# Bulkhead is starting



## Ducktracker (Aug 1, 2011)

Went to ramp and found a few shad this morning so decided to try some bank fishing. Not to bad for the start of the bulkhead run. 2 whites 12 cats a 6 gou for bait.










Sent from my iPhone using Tapatalk


----------



## 2slick (Dec 5, 2008)

And here I am stuck up in Henderson! Got the wife talked into June 1st now instead of the 15th though. Gave her a few cold ones last night, and tried to talk her into moving down on April 1st. Ran out of beer though. Now I got to try to talk the grandson's wife into having that baby early!

Nice catch! I love to fish from the bank.


----------



## Little Mac (Apr 29, 2015)

Good deal 


Sent from my iPhone using Tapatalk


----------



## firedog4$ (Aug 24, 2004)

It is on. Good for at least the month of May.


----------



## dbullard1 (Jun 29, 2016)

Good job , going to make a run in the morning hope to work on a few early and look for some goodun's after.


----------



## whsalum (Mar 4, 2013)

Good job Johnny


----------



## McSpoon (May 18, 2016)

That's good news, thanks Johnny


----------



## shadslinger (Aug 21, 2005)

The bite was off today, we managed a good bunch but really had to stick with it, about half on bottom and half from corks beside the bulkhead.
After finding a good spot yesterday late we were ready to drop the hammer.
When the bite just did not develop I wondered why.
I see they opened two more gates, maybe the dropping water level spooked them.
The shad were there and the water was one degree warmer, so I excepted a great bite.
It was pretty tough fishing from the folks I heard from as well.


----------



## Ducktracker (Aug 1, 2011)

Yea it was we only managed one cat. The shad was thick at 6:30 and I had high hopes. Maybe it was lil Mac brite shirt!


Good fishing to all!


----------



## Little Mac (Apr 29, 2015)

Ha ha 


Sent from my iPhone using Tapatalk


----------



## McSpoon (May 18, 2016)

Same results here, we only managed one good fish as well.


----------



## Gofish2day (May 9, 2006)

Thanks for posting. I may need to give that bulkhead bite a try this year. Why does it have to be at daylight. Noon would be a much better time for me


----------



## dbullard1 (Jun 29, 2016)

same shallow up north but nothing pushing them down the bulkhead will post a report later.


----------



## Rivercat (Feb 1, 2006)

Took the better half to put her on some fish this morning, she has been working hard during tax season, she caught a dozen or better on the bulkheads. She was happy!


----------



## Ducktracker (Aug 1, 2011)

WTG rivercat 


Good fishing to all!


----------



## shadslinger (Aug 21, 2005)

Did better today, no customers and I went solo.
The first ten casts in the slam dark resulted in smashing hits, landed six of them.

§ STORED DATA:
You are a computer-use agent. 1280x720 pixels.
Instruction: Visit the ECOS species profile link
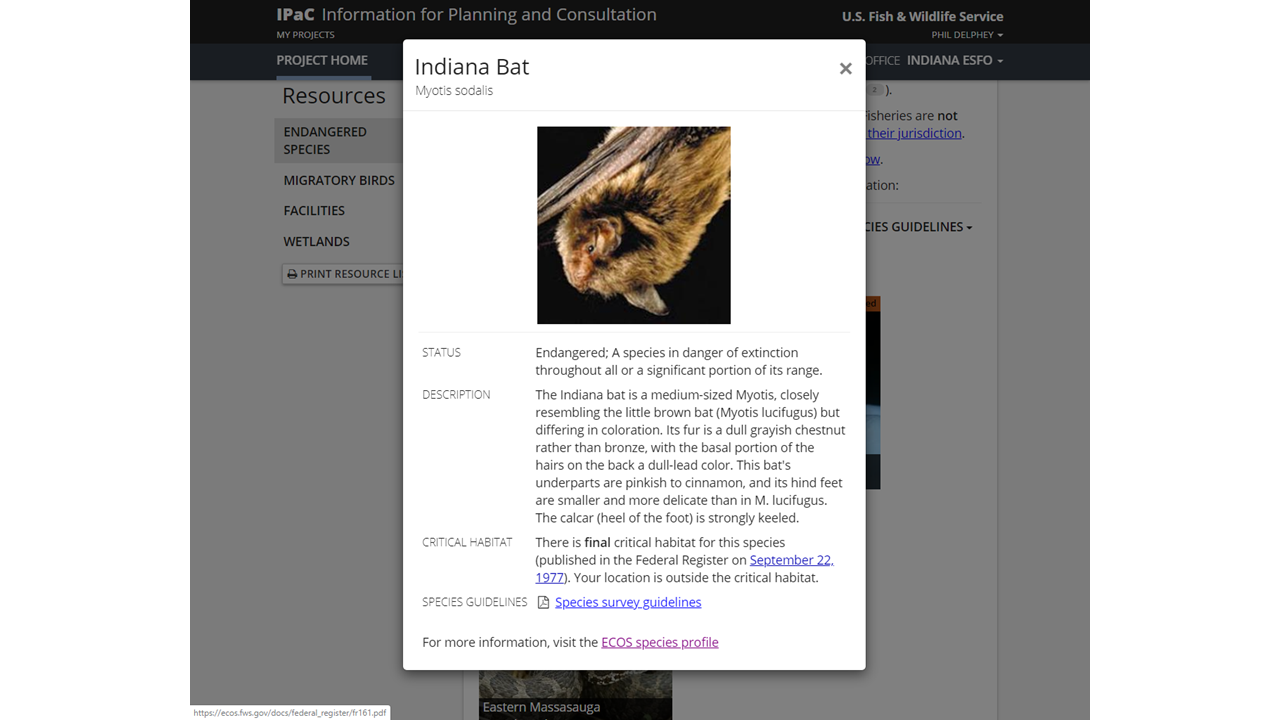point(659,642)
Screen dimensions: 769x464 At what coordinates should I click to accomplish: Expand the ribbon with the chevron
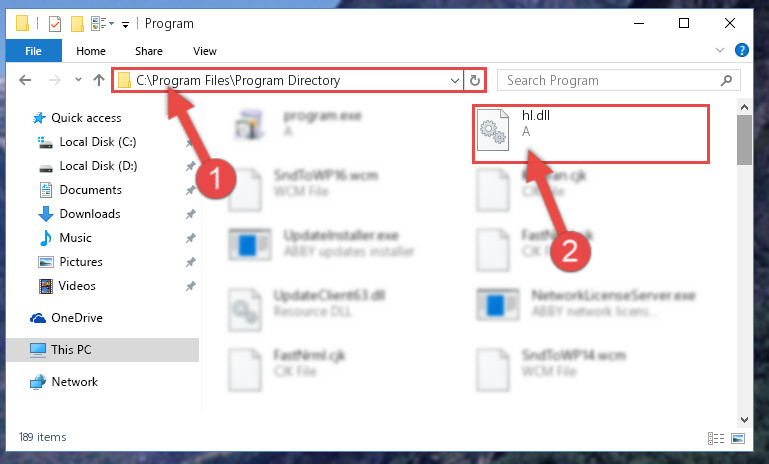pyautogui.click(x=719, y=50)
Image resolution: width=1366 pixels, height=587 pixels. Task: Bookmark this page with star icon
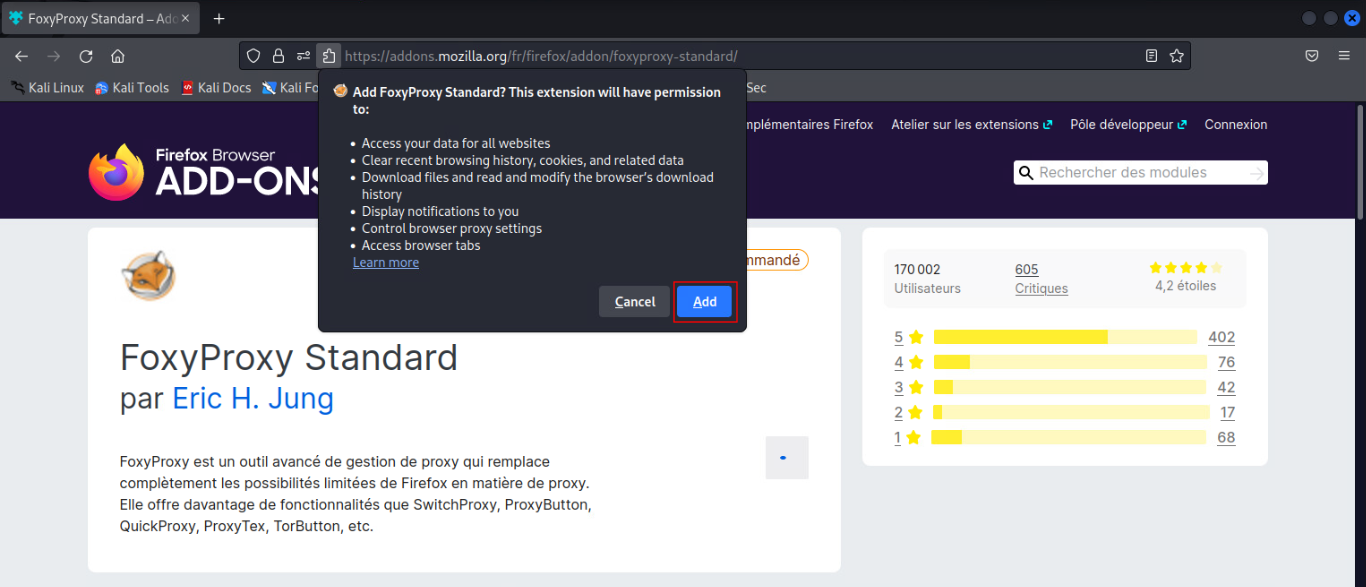tap(1177, 56)
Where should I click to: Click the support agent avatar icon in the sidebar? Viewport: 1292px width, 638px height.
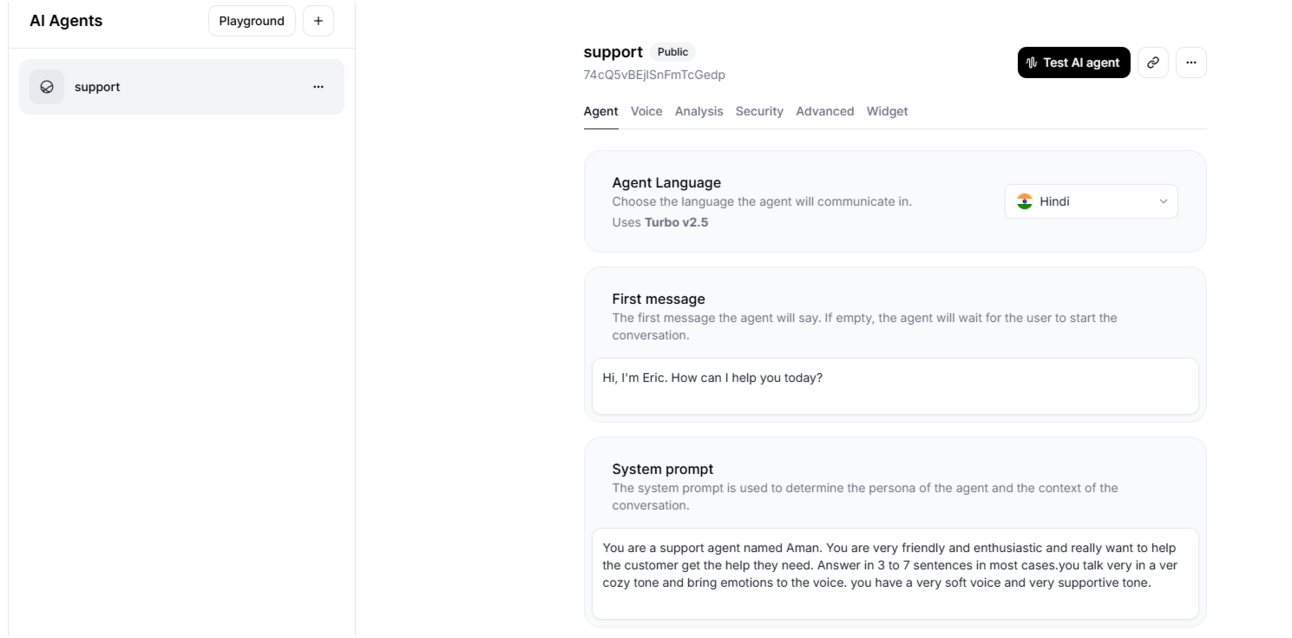(47, 87)
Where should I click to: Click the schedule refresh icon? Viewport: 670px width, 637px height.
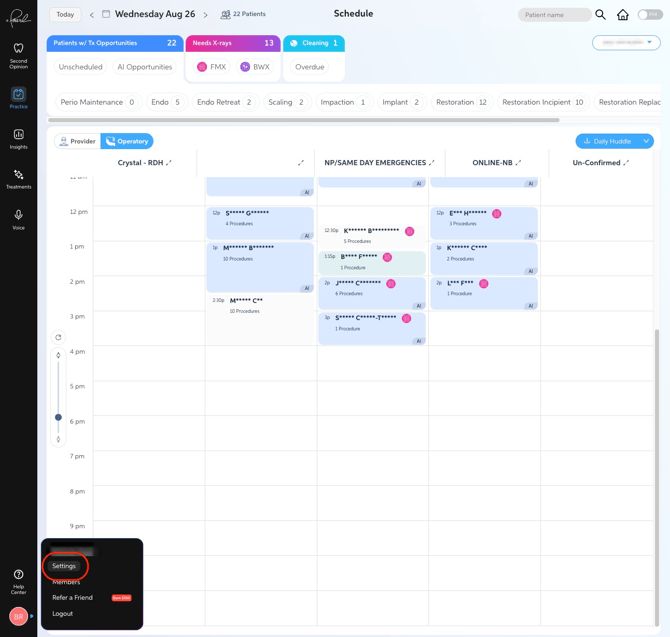[58, 338]
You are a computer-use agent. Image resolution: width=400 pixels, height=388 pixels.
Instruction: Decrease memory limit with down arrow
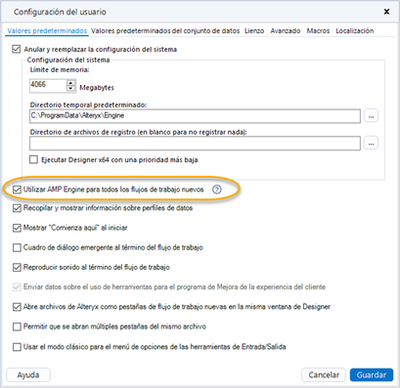[x=71, y=88]
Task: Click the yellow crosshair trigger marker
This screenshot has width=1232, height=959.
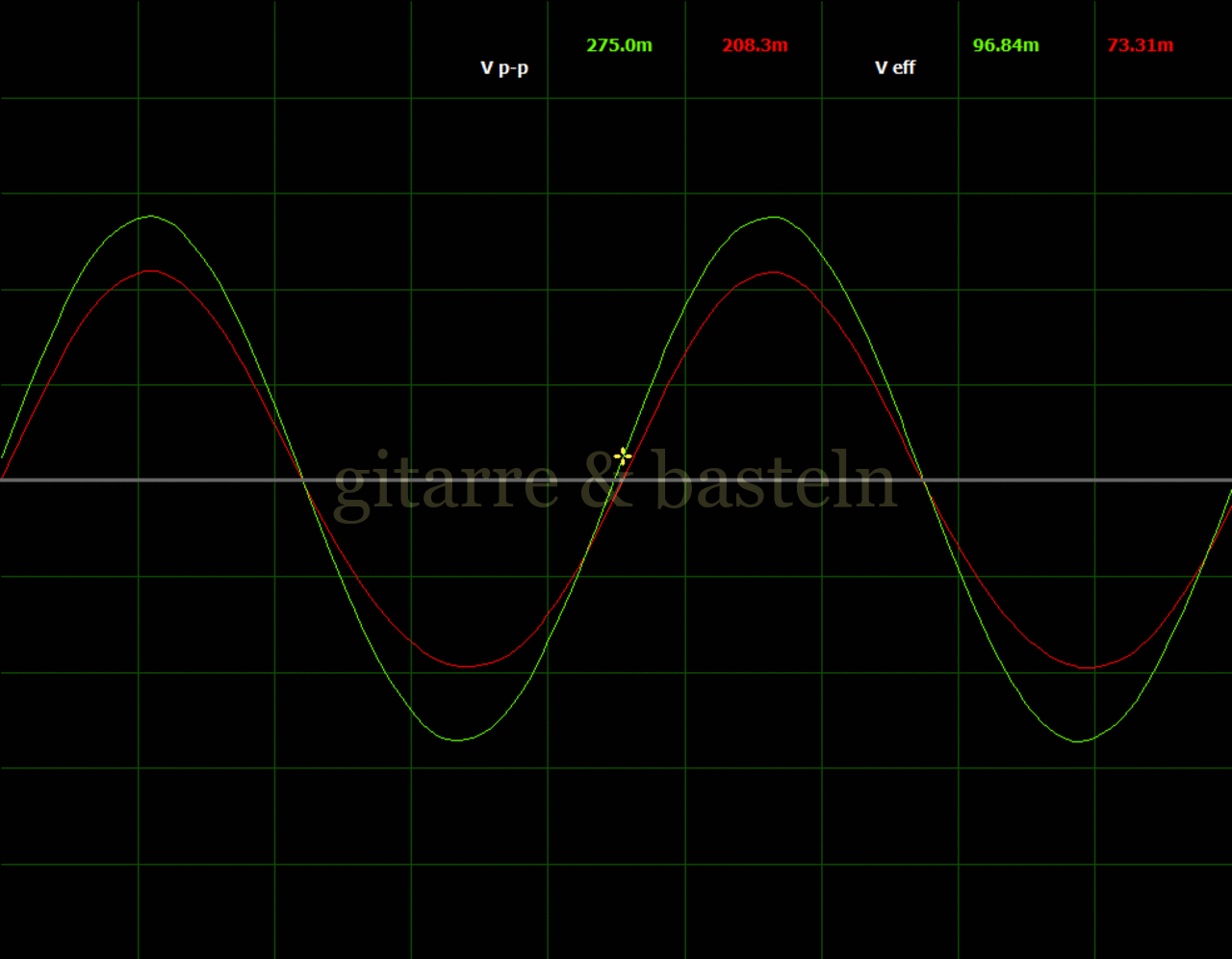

§ DIRECTIVES:
(a) Answer these questions about the fishing thread on the bulkhead run:
(i) How many cats were caught in the opening post?
(ii) For at least which month did firedog4$ say the bite would be good?
(iii) How many fish did Rivercat's better half catch on the bulkheads?
(b) Rescale the stretch of the records from the line that contains "Where should I click to: Click the schedule" through the end of the records, and write out only those lines, requests included. Multiply every click coordinate in the answers by 0.65 and round to whole numbers, with halves rounded up, and leave out the pictures.

§ TASK SOLUTIONS:
(a)
(i) 12
(ii) May
(iii) A dozen or better

(b)
Where should I click to: Click the schedule refresh icon? Viewport: 670px width, 637px height.
[38, 220]
You are a computer-use agent. Image resolution: width=400 pixels, height=388 pixels.
Instruction: Decrease memory limit with down arrow
[x=46, y=57]
Task: Click the yellow crosshair trigger marker
This screenshot has width=1232, height=959.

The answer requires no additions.